Это было для меня символом признания с ее стороны моей победы, символом ее благодарности судьбе за сохранение ее жизни и покаяния ее совести за преступления великого князя.

— Моя совесть чиста, — повторил я, — мне очень больно, что я причинил вам горе, но я действовал сознательно, и если бы у меня была тысяча жизней, я отдал бы всю тысячу, не только одну.

Великая княгиня встала, чтобы уйти. Я также встал. «Прощайте, — сказал я. — Повторяю, мне очень больно, что я причинил вам горе, но я исполнил свой долг, и я его исполню до конца и вынесу все, что мне предстоит. Прощайте, потому что мы с вами больше не увидимся».

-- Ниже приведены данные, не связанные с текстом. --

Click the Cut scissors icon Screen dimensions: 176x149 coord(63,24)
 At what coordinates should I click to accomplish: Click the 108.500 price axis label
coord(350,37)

Молитва Каляева запечатлена в стихах, написанных еще в «мирный» период его жизни:

Христос, Христос! Слепит нас жизни мгла.
Ты нам открыл все небо, ночь рассеяв,
Но храм опять во власти фарисеев.
Мессии нет — Иудам нет числа…
Мы жить хотим! Над нами ночь висит.
О, неужель вновь нужно искупленье,
И только крест нам возвестит спасенье?..
Христос, Христос!.. Но все кругом молчит.

После оглашения приговора Иван Каляев отказался подать прошение о сохранении жизни. Хотя ему намекали, что благодаря хлопотам великой княгини царь подготовлен к положительной резолюции.

Каляев был повешен в Шлиссельбургской крепости 10 (23) мая 1905 года.